Steps for incorporation of Company through SPICe+:

> SPICe+ Login

First Login to MCA portal

Then click on MCA services – SPICe+

Click on new application in case of New company Registration

On click of existing application the user can view application numbers along with proposed/approved name.

> Spice+ Part A :

On click of new application, SPICe+ Part A gets enabled which contains fields relating to name reservation.

User fills the details of Type, class, category, sub-category and proposed name of the company and click on auto check button, auto check performs first level automatic scrutiny of the proposed name against the name rules.

> Once Part-A is completed , user can click on:

Submit for Name Reservation or,

Proceed for Incorporation or,

Cancel

If opted for proceed for incorporation, Part-b of the web form gets enabled which will have different sections.

> SPICe+ Part B:

Each section of Part B contains ‘Save and continue button.

Check form validations will happen on each of the section.

Enter the basic details related to the company to be incorporated i.e. Registered or Correspondence Address.

Subscribers and directors details.

Details related to capital.

9/8/2020 Incorporation of Company through SPICe+ Form https://taxguru.in/company-law/incorporation-company-spice-plus-form.html 3/6 Enter the basic details for the issuance of Permanent Account Number (PAN) and Tax Deduction Account (TAN).

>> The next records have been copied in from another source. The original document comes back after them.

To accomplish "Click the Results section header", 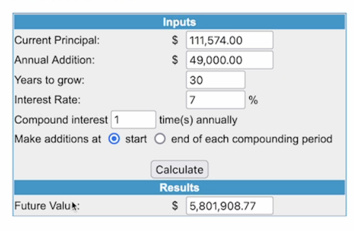I will (179, 187).
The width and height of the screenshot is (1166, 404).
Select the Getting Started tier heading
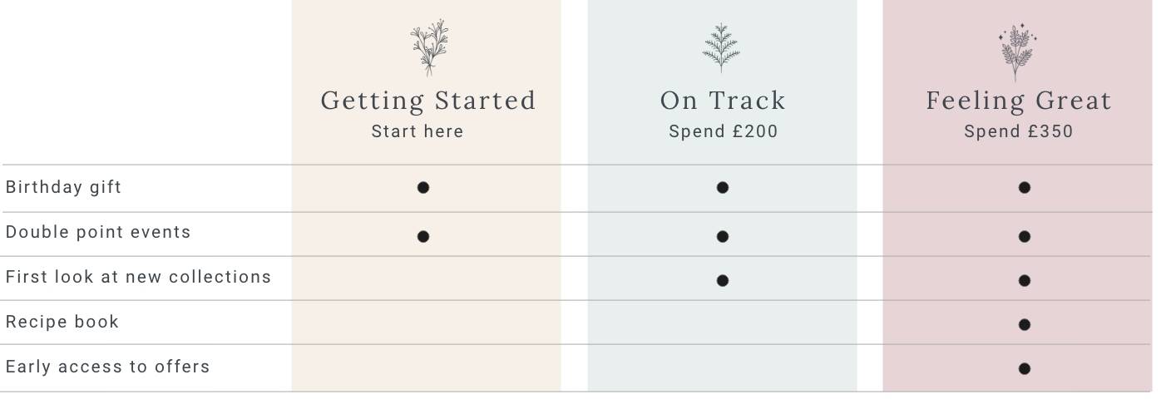point(428,101)
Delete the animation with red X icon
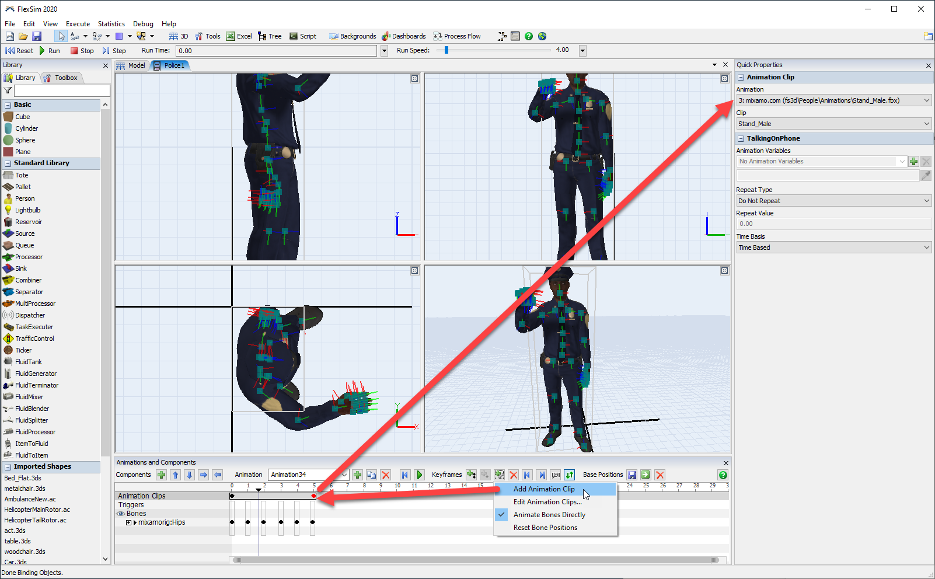 click(x=385, y=475)
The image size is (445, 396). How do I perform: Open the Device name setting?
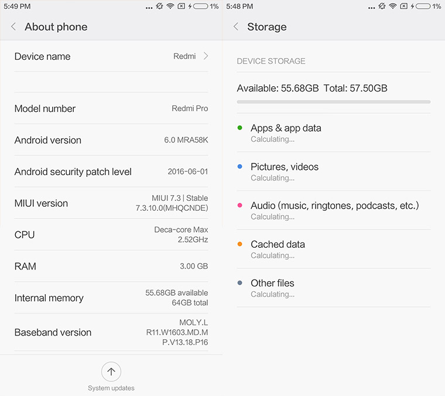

Upload mandatory attachments in the web form.

Confirm on the relevant declarations and click on the pre-scrutiny.

Once pre-scrutiny is successful click on submit button.

Once web form is submitted successfully, user will get a confirmation message.

User can then download Spice+ Part-B pdf from the dashboard for affixing DSCS.

Also all the relevant linked forms get enabled and available for the user to fill and submit based on the fields/parameters entered by the user in Part-B.

> AGILE –PRO:

AGILE stands for Application for Goods and Services identification numbers, employees state insurance corporation registration plus Employees provident fund organization registration. The old AGILE form (INC-35) is now replaced with the AGILE –PRO web form.

> AGILE PRO needs to be filed as linked with Spice+ for:

Registration with GSTIN.

Registration with ESIC.

Registration with EPFO.

Professional Tax Registration.

Bank account number.

> eMoA and eAoA form:

Electronic Memorandum of Association (eMoA) which is a charter of the company can be filed as a linked form to Spice+.

Electronic Articles of Association (eAoA) which provide all the regulations related to internal affairs of the company can be filed as a linked form to SPICe+.

> URC-1 INC-9 PDF generation:

In case of Part-I companies, it is mandatory to file URC-1 form containing details of existing entity.

Based on the details of subscribers and directors entered in Part B, INC-9 declaration form shall be auto populated and available in dashboard for the user to download and affix DSCs.

> Spice + Upload :

After affixing DSCs in Spice+ Part B pdf and all other linked forms, user needs to click on upload forms option.

Upload SPICe+ Part-B pdf and all relevant linked forms.

On successful upload of forms, unique service request number (SRN) gets generated and displayed to the applicant.

In case where the forms need resubmission for any errors being flagged upon processing, the SPICe+ form has to be resubmitted in the same manner.

> ATTACHMENTS required:

For SPICe+ :

Memorandum of Association.

Articles of Association.

Declaration by the first directors and subscribers (Affidavit not required) Proof of office address.

Copy of utility bills.

Copy of certificate of Incorporation of foreign body corporate (if any).

A resolution passed by Promoter Company.

The interest of first directors in other entities.

Consent of Nominee (INC-3).

Proof of identity as well as the residential address of subscribers.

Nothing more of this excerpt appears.